Что нужно сделать:
a) На какое судно, согласно отрывку, удалось списать матроса Б. с сильным кровохарканием?
b) Выведите из отрывка дословно фрагмент, начиная со слов «Сегодня всю ночь» и далее вплоть до слов «бочку и т.д.».

Отрывок со страницы:
------------------------
Сегодня всю ночь ссорился со старшим офицером... во сне. Снилось мне, что он позабирал всех фельдшеров и санитаров и порассылал кого на марс, кого в бочку выглядывать неприятеля, кого уголь грузить. Проснусь. Засну: тьфу, опять лезут мои несчастные санитары на марс, в бочку и т.д.
9 апреля. Вернувшись с дежурства, грузим уголь. Удалось списать на госпитальное судно "Орел" злосчастного Б. с сильным кровохарканием. Пресимпатичный матрос: все норовил работать, уверял, что никакого жара он не чувствует, а у него ежедневно к вечеру 39-40?. С погрузкой приказано спешить. Уходим сегодня в 12 часов дня. Куда? Почему? Что за экстра? Оказывается, французы просят нас удалиться по-хорошему. С одной стороны, видите ли, нейтралитет, а с другой - пришло известие, что и Линевич вместо победы разбит наголову.
- Честью просим.
------------------------
Исходные данные:
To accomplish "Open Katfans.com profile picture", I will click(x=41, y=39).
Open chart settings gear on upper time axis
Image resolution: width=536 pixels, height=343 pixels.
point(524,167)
------------------------
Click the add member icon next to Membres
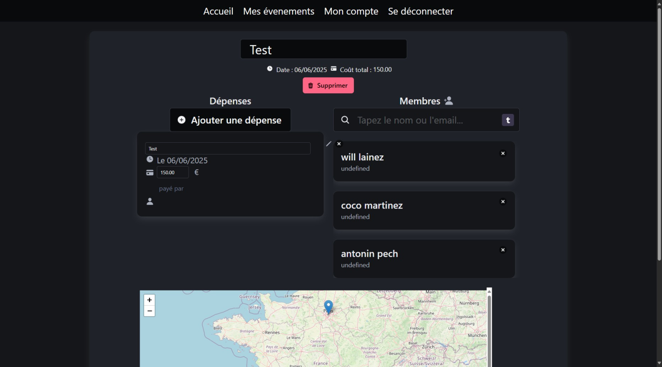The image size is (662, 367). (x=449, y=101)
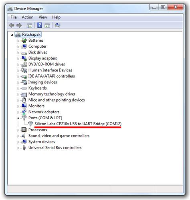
------------------------
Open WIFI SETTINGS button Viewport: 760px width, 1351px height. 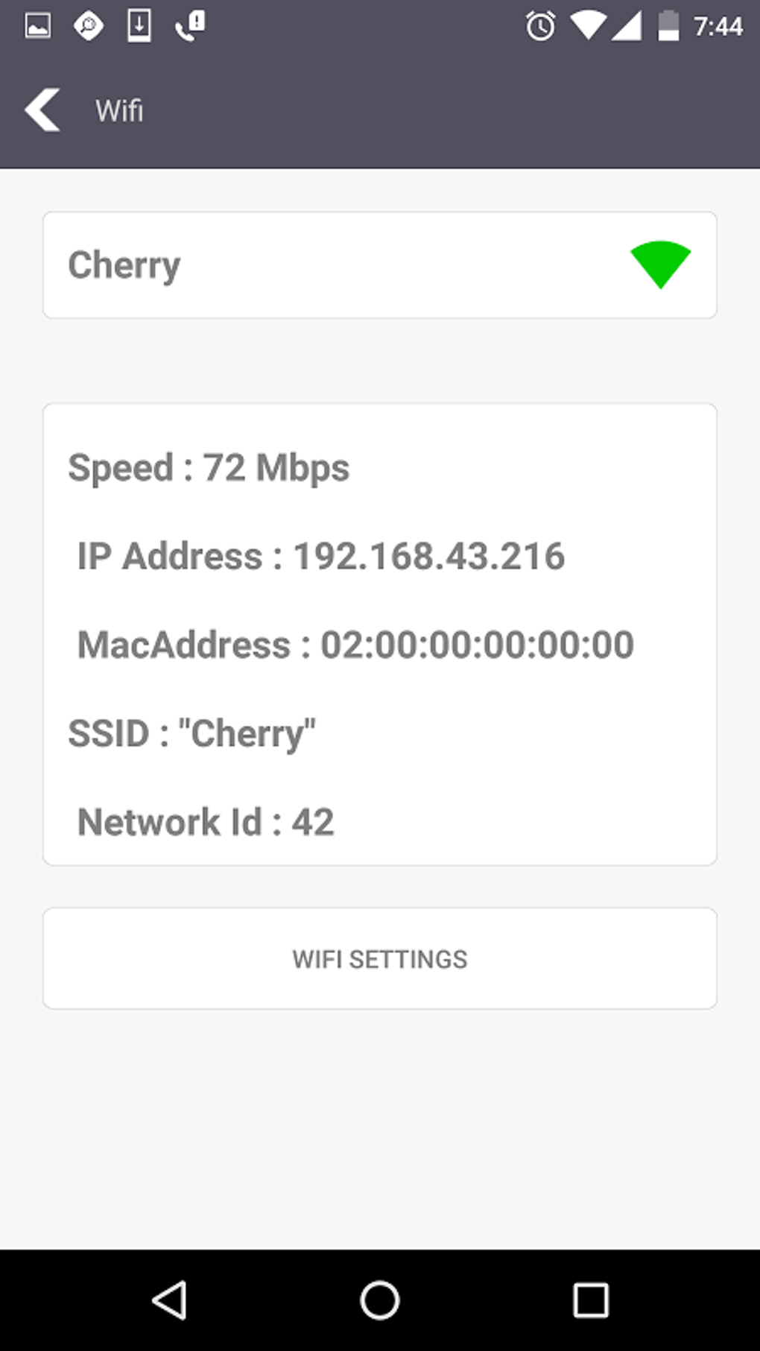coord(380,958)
------------------------
Ответы к упражнению:
a) На госпитальное судно «Орел».

b)
Сегодня всю ночь ссорился со старшим офицером... во сне. Снилось мне, что он позабирал всех фельдшеров и санитаров и порассылал кого на марс, кого в бочку выглядывать неприятеля, кого уголь грузить. Проснусь. Засну: тьфу, опять лезут мои несчастные санитары на марс, в бочку и т.д.